Postal strike enters Day 14 | Page 2 | Sunday Observer

Postal strike enters Day 14

Sri Lanka’s postal service will continue to remain at a standstill with postal workers vowing to continue with the ongoing strike action until their demands are met.

As the strike enters Day 14, Convenor of the Joint Postal Trade Union Front, Chinthaka Bandara says the

authorities have failed to address

their grievances by not giving any favourable solutions to their issues which has now resulted in a complete breakdown of the department’s functions.

The strike action by the Joint Postal Trade Unions Front with the support of 24 other postal trade unions which commenced on June 10 is based on two main demands.

The main issue of contention is the 6/2016 circular issued in 2006. Referring to the circular Bandara says detrimental policies were implemented through it which had negative effects on the staff as well as the department.

Bandara says that as a result recruitment to the department is at a standstill along with promotions and salary increments for the staff. Therefore, they are requesting the new proposed scheme of recruitment drafted by the Department and the unions jointly is approved by the cabinet. “We have been continuously agitating to get this approved but to no avail,” Bandara said.

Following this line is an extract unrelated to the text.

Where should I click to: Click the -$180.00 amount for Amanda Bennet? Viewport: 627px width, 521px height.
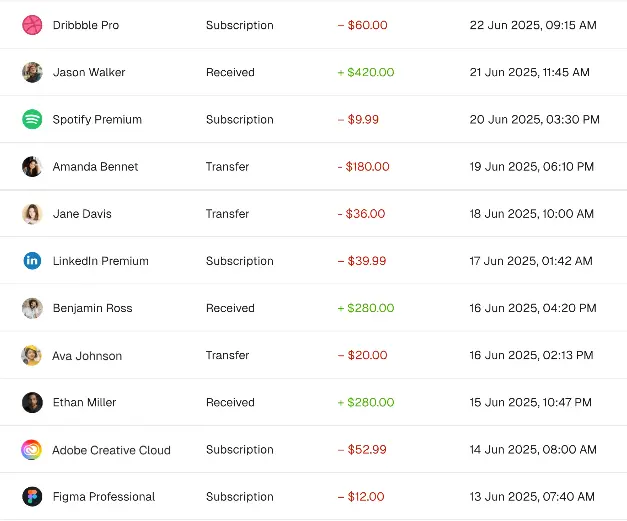[363, 167]
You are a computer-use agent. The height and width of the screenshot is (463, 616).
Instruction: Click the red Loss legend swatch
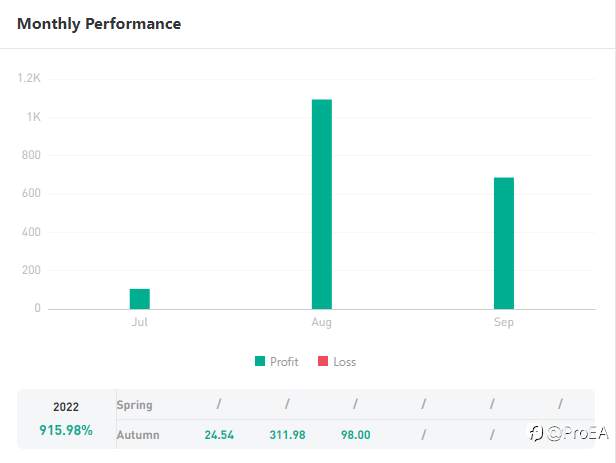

He says while the cabinet on several times has approved part of their demands they keep imposing conditions that make it impossible for the approved demands to be executed.

With over 27,000 employees of the Department of Posts embarking on the strike over 600 post offices and 3,000 sub-post offices remain closed.

Over 250,00 letters and parcels continue to languish in the Central Mail Exchange in Colombo alone while over 4000 sacks of airmail have piled up at the airport.

Pensions of senior citizens too have been hampered. Government offices have become crippled, and applications for schools, examinations services too have become affected.

The Court system is also facing issues the Bar Association said. “Public life has become affected and the authorities must take the responsibility” Bandara alleged.

However, after being questioned on the matter in parliament this week, Ministry of Posts, Postal Services and Muslim Religious Affairs Minister Abdul Abdul Haleem claimed the current issues faced by the postal workers are a result of decisions taken by the previous government.

Confirming that the 6/2006 circular had caused serious issues within the postal service however the Minister claimed that he had agreed to introduce a new service statute specific to the Postal Department to mitigate the issues caused by the circular while also agreeing to strike off the Grade III from the postal service. However, unions claim no such solutions have been given yet. Minister Haleem went on to label the ongoing strike as politically motivated and an attempt to topple the government. “They have no other reason to strike as solutions have been provided,” he said.

The Minister has said if needed the support of the Police will be sought to distribute letters and parcels. Despite repeated requests by the Minister and Postmaster General Rohana Abeyratne asking the Unions to return to work, they have refused to do so claiming they have been tricked by false promises since 2006.